The chair of the Supreme Court of the Republic Kazakhstan (Қазақстан Республикасы Жоғарғы Сотының төрағасы; Председатель Верховного суда Республики Казахстан) is the chief judge of the Supreme Court of Kazakhstan. In Kazakhstan's legal tradition, the position is both judicial and administrative: the chair performs the duties of a chief justice while simultaneously managing the organization and internal functioning of the Supreme Court.

The constitutional basis of the office is found in the Constitution of Kazakhstan, while its powers are described in the Constitutional Law "On the Judicial System and Status of Judges".

== Appointment ==
Under Section V, Article 82 of the Constitution of the Republic of Kazakhstan, the chair of the Supreme Court of Kazakhstan is elected by deputies of the Senate following the proposal of the President, which itself is based on recommendation from the Highest Judicial Council. Once elected, the chair receives the same status and guarantees as any Supreme Court judge, but with expanded responsibilities for managing the court's institutional affairs.

=== Oath of office ===
Upon election by the Senate, the chair of the Supreme Court takes the judicial oath required by the Article 32 of the Constitutional Law "On the Judicial System and Status of Judges". The oath obliges the chair, like all judges, to administer justice impartially and in accordance with the Constitution and laws of the Republic of Kazakhstan and is taken at a formal session of the Senate, marking the official assumption of office. The oath is as follows:"I solemnly swear to carry out my duties honestly and conscientiously, to administer justice subject only to the Constitution and the Laws of the Republic of Kazakhstan and to be impartial and fair as my duty of a judge tells me."
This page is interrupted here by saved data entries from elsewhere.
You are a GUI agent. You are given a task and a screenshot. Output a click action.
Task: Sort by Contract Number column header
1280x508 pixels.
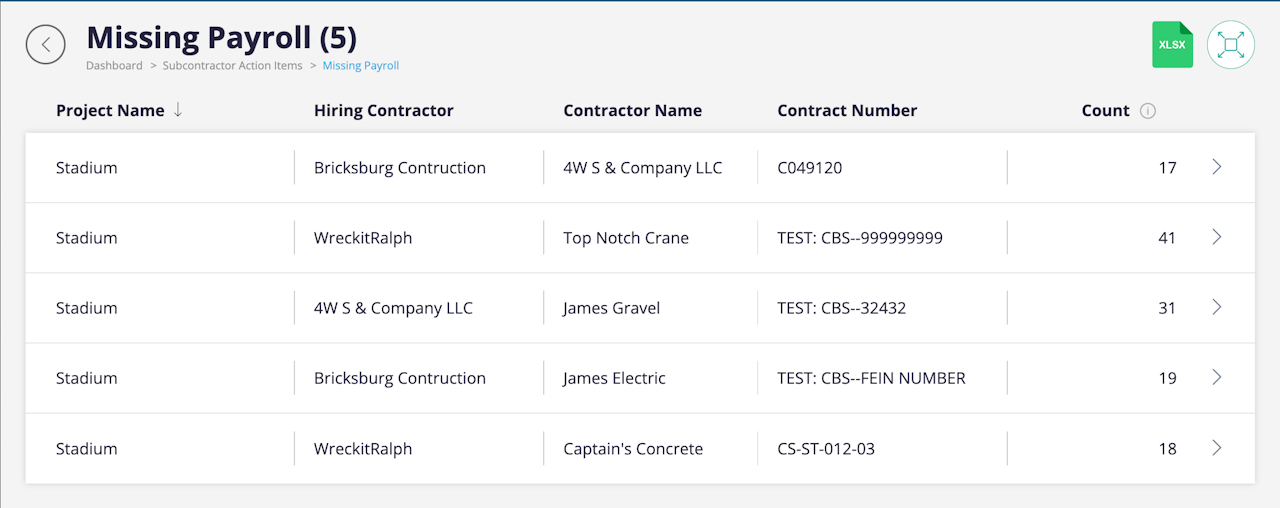pyautogui.click(x=847, y=111)
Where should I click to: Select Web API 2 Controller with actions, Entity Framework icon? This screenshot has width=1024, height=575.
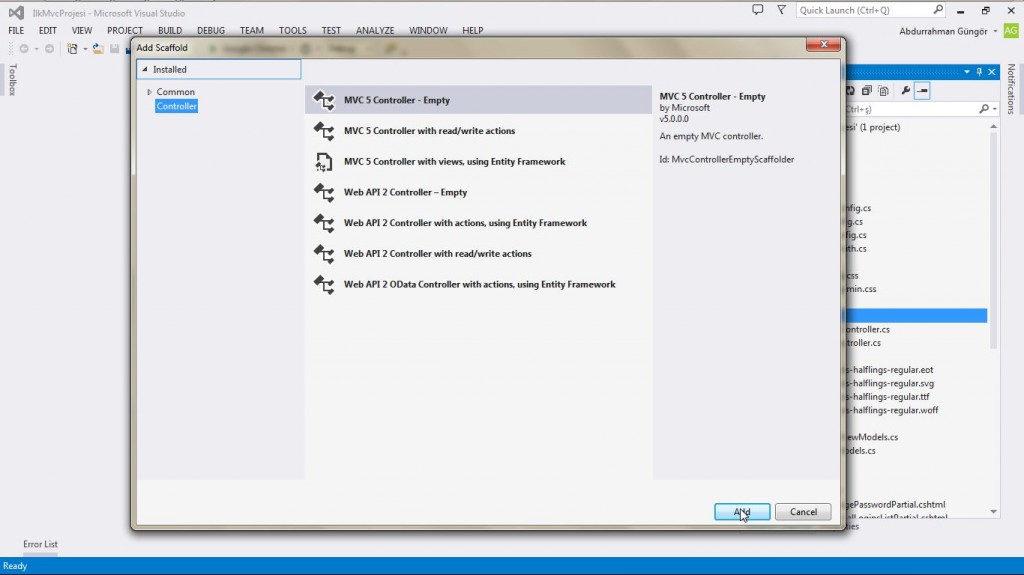[x=323, y=223]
== Powers and responsibilities ==
The Constitutional Law "On the Judicial System and Status of Judges" defines the broad legal guarantees of judicial independence and sets out the internal organisation of the Supreme Court. It is within this framework that the chair exercises authority as both the Court's leader and its main administrative figure.
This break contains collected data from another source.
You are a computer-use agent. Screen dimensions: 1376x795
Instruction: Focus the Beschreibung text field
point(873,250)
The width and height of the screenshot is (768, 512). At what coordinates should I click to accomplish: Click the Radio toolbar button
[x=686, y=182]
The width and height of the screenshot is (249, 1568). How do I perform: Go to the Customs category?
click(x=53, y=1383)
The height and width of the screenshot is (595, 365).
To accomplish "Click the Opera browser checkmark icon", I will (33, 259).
=== Judicial leadership ===
As the head of the Supreme Court, the chair plays the central role in shaping judicial practice nationwide. One of the responsibilities is convening and presiding over plenary sessions of the Court. At these sessions, judges review the stability and consistency of judicial practice and decide on the adoption of regulatory resolutions, which serve as authoritative guidance for lower courts on how to interpret legislation.

The chair also oversees the preparation of materials submitted to plenary sessions, especially in situations where inconsistent interpretations appear in different regions or where a new law requires clarification. When the Supreme Court carries out supervisory review of judicial acts, it is the chair who reports the results to the full Court.

=== Administrative powers ===
The chair approves annual work plans, coordinates the activity of the judicial boards (civil, criminal, administrative), and supervises the functioning of the Court’s internal administration. The chair determines the structure of the administrative apparatus, appoints its leadership, and may initiate changes in internal staffing when needed. In cooperation with the Highest Judicial Council, the chair participates in establishing how many judges are required in regional and local courts.

The chair also has the authority to reassign judges from one judicial board to another. Although used only, when necessary, this mechanism helps ensure that caseloads are handled efficiently and that the Court avoids delays in its proceedings.

=== Ethics and public role ===
Another area defined by law is the chair's responsibility for maintaining judicial ethics and preventing corruption. The chair is expected to set the tone for ethical conduct across the judiciary and to initiate internal measures supporting transparency and integrity.

The chair also represents the judiciary in relations with the President, Parliament, ministries, and international organisations. This representative function is not merely ceremonial; in practice, it positions the chair as the judiciary's voice in national discussions on legal reform. By law, the chair may also personally receive citizens and organisations, giving the public a direct channel to the Supreme Court leadership.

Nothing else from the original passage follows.